* _WHAT IS REQUIRED_:
Transcribe the entire article about the retail industry at the fertilizer meetings word for word, leaving out the data that follows it.

* _TEXT_:

-=-=-=-=-

Retail Industry Takes a Seat at the Discussion Table

CAAR was proud to represent retailers during three days of meetings on the future of registration, regulation and use of fertilizer products in Canada.

Mitch Rezansoff, executive director of CAAR, attended the annual Canadian Food Inspection Agency (CFIA) Information Day, held in conjunction with Fertilizer Canada’s Canadian Fertilizer Products Forum and, new in 2020, the first annual meeting of the Fertilizer & Supplement Advisory Committee (FSAC).

The meetings took place from Jan. 14-16 in Ottawa. Rezansoff says each session provided valuable updates on the work of regulators and industry associations, along with a closer look at the changing nature of fertilizer products themselves.

“The next generation of fertilizer is not fertilizer at all,” says Rezansoff. “There were many discussions about grey areas; biostimulants, enhancers, biologicals and microbes. These products are supplements that create a reaction in the plant, but they are not traditional fertilizers.”

Canadian Food Inspection Agency

Rezansoff says there was a diverse representation of manufacturers in attendance for these non-traditional products. He estimates 20 per cent of attending companies were from the U.S. or EU, and says several were manufacturing fertilizer from alternative sources.

“It was good to see companies working with lots of composted and recycled product,” says Rezansoff. “We are seeing novel ways of extracting nutrients or composting to make nutrients available to use in agriculture.”

One of the key revelations from the CFIA meeting was the CFIA’s volume of active registration submissions. In 2019, there were more than 600 files open, with 95 per cent of these submissions falling into new registration categories.

-=-=-=-=-

* _RECORD EXTRACTS_:

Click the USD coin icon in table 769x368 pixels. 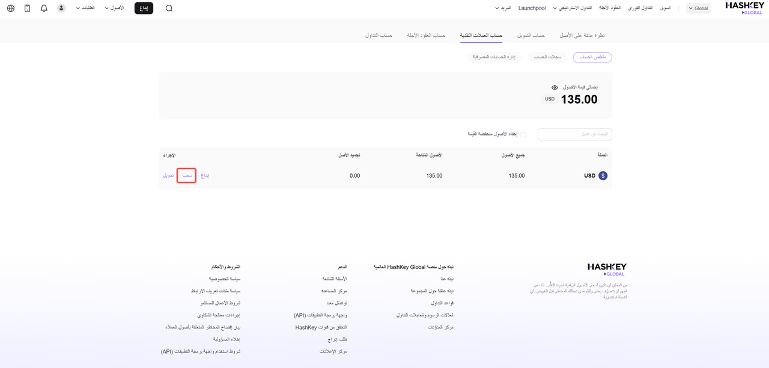point(603,176)

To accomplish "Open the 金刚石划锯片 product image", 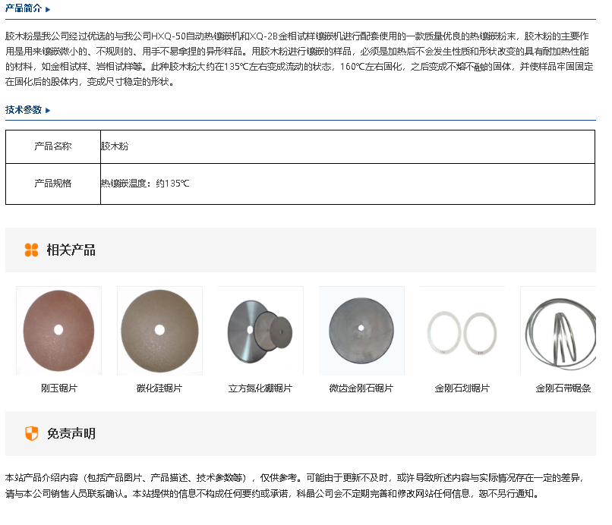I will tap(462, 330).
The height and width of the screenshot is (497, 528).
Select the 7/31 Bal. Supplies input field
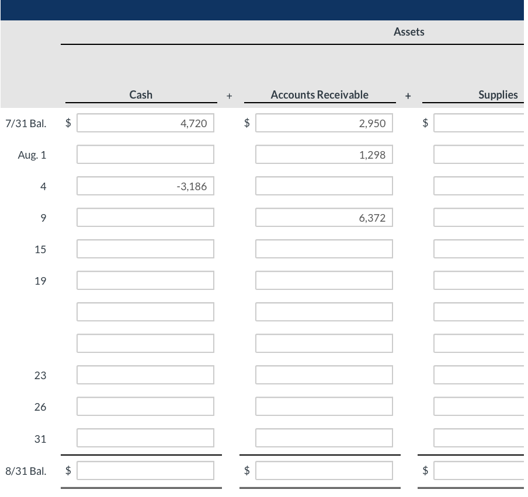click(x=479, y=123)
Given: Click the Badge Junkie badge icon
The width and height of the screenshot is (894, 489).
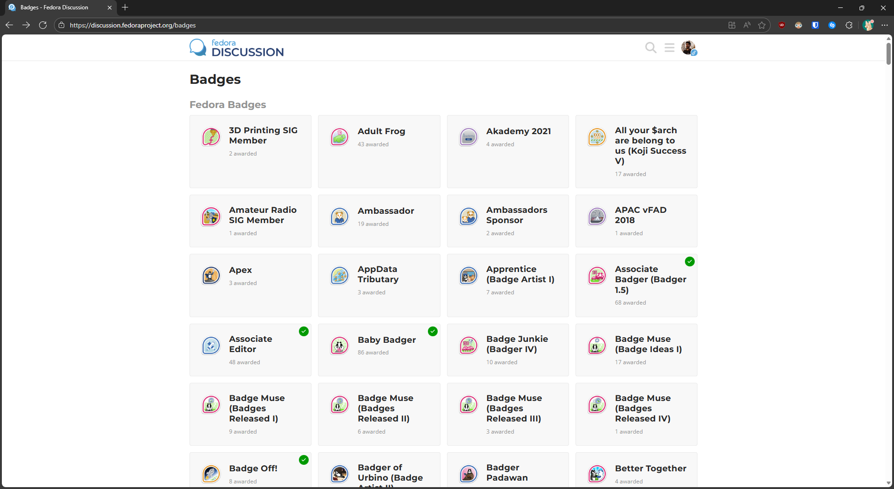Looking at the screenshot, I should click(x=468, y=346).
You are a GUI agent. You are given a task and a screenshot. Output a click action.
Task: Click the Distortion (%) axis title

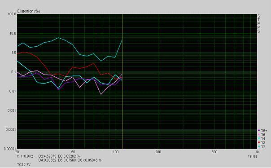29,11
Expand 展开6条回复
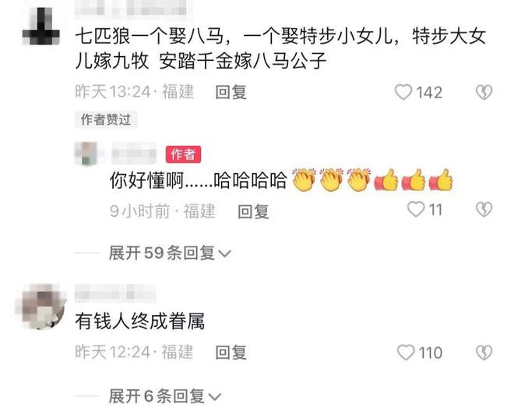Viewport: 514px width, 408px height. point(164,396)
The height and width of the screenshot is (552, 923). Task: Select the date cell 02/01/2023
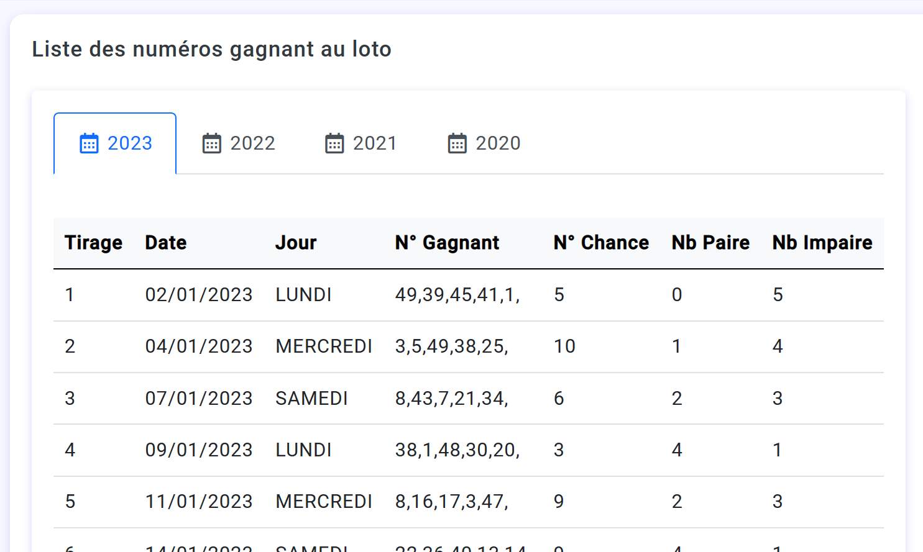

-=-=-=-=-

* _ANSWER BOX_:
Retail Industry Takes a Seat at the Discussion Table

CAAR was proud to represent retailers during three days of meetings on the future of registration, regulation and use of fertilizer products in Canada.

Mitch Rezansoff, executive director of CAAR, attended the annual Canadian Food Inspection Agency (CFIA) Information Day, held in conjunction with Fertilizer Canada’s Canadian Fertilizer Products Forum and, new in 2020, the first annual meeting of the Fertilizer & Supplement Advisory Committee (FSAC).

The meetings took place from Jan. 14-16 in Ottawa. Rezansoff says each session provided valuable updates on the work of regulators and industry associations, along with a closer look at the changing nature of fertilizer products themselves.

“The next generation of fertilizer is not fertilizer at all,” says Rezansoff. “There were many discussions about grey areas; biostimulants, enhancers, biologicals and microbes. These products are supplements that create a reaction in the plant, but they are not traditional fertilizers.”

Canadian Food Inspection Agency

Rezansoff says there was a diverse representation of manufacturers in attendance for these non-traditional products. He estimates 20 per cent of attending companies were from the U.S. or EU, and says several were manufacturing fertilizer from alternative sources.

“It was good to see companies working with lots of composted and recycled product,” says Rezansoff. “We are seeing novel ways of extracting nutrients or composting to make nutrients available to use in agriculture.”

One of the key revelations from the CFIA meeting was the CFIA’s volume of active registration submissions. In 2019, there were more than 600 files open, with 95 per cent of these submissions falling into new registration categories.